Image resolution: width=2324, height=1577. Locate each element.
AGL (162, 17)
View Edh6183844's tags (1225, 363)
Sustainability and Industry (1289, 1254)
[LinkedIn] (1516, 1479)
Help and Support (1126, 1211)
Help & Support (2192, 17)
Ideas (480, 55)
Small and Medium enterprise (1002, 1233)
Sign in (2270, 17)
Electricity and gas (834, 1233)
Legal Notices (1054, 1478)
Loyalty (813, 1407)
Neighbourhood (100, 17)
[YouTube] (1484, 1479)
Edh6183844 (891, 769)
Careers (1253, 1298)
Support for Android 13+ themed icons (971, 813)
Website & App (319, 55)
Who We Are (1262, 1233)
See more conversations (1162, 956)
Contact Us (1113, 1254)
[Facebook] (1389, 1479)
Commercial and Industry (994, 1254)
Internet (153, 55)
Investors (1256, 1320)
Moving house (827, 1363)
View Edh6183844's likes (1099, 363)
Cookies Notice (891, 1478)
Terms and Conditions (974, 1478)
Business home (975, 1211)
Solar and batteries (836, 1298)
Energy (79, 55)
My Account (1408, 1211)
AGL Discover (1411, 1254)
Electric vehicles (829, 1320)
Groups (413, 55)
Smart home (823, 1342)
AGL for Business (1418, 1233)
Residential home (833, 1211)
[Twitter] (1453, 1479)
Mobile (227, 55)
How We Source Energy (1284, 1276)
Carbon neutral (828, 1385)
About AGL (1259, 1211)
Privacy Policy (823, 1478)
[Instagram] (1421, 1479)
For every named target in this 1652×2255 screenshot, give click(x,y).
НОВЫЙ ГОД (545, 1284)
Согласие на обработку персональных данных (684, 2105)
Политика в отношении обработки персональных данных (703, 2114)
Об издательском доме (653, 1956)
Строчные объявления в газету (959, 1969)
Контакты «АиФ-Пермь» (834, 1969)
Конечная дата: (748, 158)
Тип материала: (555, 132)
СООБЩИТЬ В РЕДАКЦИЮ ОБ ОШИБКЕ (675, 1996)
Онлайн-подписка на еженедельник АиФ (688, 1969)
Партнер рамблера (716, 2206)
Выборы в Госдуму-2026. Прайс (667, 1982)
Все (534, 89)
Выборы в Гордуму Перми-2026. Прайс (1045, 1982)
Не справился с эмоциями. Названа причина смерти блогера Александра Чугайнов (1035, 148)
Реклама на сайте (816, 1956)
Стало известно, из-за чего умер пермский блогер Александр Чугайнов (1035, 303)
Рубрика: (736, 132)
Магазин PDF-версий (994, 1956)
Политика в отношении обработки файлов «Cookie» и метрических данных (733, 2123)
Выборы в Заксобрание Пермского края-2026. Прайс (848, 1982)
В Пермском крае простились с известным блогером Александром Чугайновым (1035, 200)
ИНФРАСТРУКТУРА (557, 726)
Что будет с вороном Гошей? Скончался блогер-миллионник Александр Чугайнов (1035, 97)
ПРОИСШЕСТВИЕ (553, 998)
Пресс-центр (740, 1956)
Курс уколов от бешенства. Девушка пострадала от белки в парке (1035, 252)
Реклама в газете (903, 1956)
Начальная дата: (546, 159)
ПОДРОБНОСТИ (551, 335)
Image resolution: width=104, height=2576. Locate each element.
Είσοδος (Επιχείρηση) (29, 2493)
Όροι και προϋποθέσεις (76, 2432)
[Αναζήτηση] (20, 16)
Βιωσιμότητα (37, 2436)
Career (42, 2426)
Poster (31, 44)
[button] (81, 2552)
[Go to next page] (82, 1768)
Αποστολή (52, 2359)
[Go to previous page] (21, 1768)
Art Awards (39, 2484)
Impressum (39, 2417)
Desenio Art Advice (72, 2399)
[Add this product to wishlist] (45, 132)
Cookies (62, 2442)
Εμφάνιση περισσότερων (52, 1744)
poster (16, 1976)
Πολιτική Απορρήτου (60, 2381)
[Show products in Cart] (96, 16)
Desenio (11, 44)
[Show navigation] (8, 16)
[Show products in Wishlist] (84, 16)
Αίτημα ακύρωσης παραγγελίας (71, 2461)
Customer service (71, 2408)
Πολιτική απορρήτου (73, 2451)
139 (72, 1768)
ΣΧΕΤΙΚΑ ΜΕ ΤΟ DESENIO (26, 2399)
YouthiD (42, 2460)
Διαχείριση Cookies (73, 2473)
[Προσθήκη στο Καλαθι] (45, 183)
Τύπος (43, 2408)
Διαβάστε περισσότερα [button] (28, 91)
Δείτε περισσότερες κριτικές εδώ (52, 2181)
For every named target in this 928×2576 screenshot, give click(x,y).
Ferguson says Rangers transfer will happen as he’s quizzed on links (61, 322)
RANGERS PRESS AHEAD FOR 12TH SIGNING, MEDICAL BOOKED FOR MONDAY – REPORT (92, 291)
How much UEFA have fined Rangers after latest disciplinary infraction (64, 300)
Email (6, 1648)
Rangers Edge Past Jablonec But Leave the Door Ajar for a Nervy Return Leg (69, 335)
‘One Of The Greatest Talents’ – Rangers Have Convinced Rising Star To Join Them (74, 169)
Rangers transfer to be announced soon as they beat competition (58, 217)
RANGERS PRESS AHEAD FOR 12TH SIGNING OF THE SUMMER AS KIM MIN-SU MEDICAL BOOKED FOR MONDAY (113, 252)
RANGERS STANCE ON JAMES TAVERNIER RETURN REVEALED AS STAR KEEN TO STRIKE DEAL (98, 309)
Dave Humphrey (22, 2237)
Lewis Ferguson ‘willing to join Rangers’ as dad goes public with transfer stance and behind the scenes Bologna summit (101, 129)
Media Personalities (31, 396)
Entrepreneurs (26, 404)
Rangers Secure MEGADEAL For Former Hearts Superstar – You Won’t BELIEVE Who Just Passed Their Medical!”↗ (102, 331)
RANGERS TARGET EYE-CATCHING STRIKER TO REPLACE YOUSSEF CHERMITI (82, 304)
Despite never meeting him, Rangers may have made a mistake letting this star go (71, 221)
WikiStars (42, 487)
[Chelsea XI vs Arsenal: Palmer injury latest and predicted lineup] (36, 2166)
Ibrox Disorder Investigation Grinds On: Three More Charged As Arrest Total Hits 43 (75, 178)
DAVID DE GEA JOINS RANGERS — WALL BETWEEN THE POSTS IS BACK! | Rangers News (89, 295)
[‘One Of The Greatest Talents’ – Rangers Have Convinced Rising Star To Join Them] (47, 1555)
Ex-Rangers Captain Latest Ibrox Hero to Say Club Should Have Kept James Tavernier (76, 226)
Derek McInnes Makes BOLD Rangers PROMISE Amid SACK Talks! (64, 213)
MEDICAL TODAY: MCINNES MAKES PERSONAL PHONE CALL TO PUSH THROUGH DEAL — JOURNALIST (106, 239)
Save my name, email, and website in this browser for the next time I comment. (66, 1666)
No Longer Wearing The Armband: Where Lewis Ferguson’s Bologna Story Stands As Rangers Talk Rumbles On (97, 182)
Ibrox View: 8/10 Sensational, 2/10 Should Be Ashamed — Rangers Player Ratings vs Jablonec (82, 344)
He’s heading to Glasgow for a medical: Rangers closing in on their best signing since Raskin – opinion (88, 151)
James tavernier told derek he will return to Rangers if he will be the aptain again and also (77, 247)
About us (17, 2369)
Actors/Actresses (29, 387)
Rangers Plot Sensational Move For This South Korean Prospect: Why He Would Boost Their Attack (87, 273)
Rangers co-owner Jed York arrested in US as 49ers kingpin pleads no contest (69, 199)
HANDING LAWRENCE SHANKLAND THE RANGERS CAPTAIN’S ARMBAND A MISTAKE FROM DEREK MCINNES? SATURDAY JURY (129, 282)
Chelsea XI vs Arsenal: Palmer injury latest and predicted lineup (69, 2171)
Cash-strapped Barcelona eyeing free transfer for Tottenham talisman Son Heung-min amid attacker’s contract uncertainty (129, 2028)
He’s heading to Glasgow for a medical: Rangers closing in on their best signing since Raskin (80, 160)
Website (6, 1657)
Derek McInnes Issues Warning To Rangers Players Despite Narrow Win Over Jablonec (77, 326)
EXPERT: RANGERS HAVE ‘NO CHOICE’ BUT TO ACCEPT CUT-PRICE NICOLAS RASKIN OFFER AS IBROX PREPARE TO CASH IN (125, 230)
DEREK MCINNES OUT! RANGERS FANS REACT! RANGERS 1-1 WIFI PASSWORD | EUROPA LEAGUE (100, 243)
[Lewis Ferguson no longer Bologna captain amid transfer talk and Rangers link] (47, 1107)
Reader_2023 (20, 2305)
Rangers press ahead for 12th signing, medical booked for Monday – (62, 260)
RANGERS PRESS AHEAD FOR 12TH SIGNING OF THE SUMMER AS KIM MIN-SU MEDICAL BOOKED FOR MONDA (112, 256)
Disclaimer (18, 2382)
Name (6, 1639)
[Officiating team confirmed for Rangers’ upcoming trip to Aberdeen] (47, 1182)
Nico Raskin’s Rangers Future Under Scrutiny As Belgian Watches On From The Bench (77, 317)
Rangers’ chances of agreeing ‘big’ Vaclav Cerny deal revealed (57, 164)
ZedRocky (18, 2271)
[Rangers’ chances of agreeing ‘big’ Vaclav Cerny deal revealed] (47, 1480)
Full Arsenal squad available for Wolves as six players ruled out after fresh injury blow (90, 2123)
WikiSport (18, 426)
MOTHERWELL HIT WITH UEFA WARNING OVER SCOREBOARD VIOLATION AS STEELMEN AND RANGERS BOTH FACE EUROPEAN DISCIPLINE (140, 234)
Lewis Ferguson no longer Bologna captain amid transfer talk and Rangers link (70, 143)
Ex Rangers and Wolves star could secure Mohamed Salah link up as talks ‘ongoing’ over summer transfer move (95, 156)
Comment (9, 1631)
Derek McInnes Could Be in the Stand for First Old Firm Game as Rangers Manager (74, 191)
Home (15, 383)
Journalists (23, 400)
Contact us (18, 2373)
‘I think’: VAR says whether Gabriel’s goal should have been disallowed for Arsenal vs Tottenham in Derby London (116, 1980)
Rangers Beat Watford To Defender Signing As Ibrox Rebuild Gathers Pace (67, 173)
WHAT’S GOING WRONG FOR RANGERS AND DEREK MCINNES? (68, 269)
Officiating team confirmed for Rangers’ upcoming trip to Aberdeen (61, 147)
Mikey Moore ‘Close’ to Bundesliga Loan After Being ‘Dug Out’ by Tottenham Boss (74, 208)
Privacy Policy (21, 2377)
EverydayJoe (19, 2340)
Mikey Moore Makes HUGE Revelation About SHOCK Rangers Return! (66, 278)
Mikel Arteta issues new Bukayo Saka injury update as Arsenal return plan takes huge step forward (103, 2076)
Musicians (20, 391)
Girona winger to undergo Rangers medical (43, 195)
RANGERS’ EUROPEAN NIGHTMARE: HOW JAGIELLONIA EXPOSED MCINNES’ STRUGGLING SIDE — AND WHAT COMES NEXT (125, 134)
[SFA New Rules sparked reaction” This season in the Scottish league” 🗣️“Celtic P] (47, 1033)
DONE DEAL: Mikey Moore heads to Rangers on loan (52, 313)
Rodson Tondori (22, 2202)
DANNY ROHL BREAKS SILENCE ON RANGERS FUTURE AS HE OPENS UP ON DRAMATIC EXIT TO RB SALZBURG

--------------------------------------------------

**Task instructions**
When you answer, output each line of the data exactly as given, from its first line up to and including the one with "Energy (79, 55)".

**Response to this task**
Image resolution: width=2324, height=1577. Locate each element.
AGL (162, 17)
View Edh6183844's tags (1225, 363)
Sustainability and Industry (1289, 1254)
[LinkedIn] (1516, 1479)
Help and Support (1126, 1211)
Help & Support (2192, 17)
Ideas (480, 55)
Small and Medium enterprise (1002, 1233)
Sign in (2270, 17)
Electricity and gas (834, 1233)
Legal Notices (1054, 1478)
Loyalty (813, 1407)
Neighbourhood (100, 17)
[YouTube] (1484, 1479)
Edh6183844 (891, 769)
Careers (1253, 1298)
Support for Android 13+ themed icons (971, 813)
Website & App (319, 55)
Who We Are (1262, 1233)
See more conversations (1162, 956)
Contact Us (1113, 1254)
[Facebook] (1389, 1479)
Commercial and Industry (994, 1254)
Internet (153, 55)
Investors (1256, 1320)
Moving house (827, 1363)
View Edh6183844's likes (1099, 363)
Cookies Notice (891, 1478)
Terms and Conditions (974, 1478)
Business home (975, 1211)
Solar and batteries (836, 1298)
Energy (79, 55)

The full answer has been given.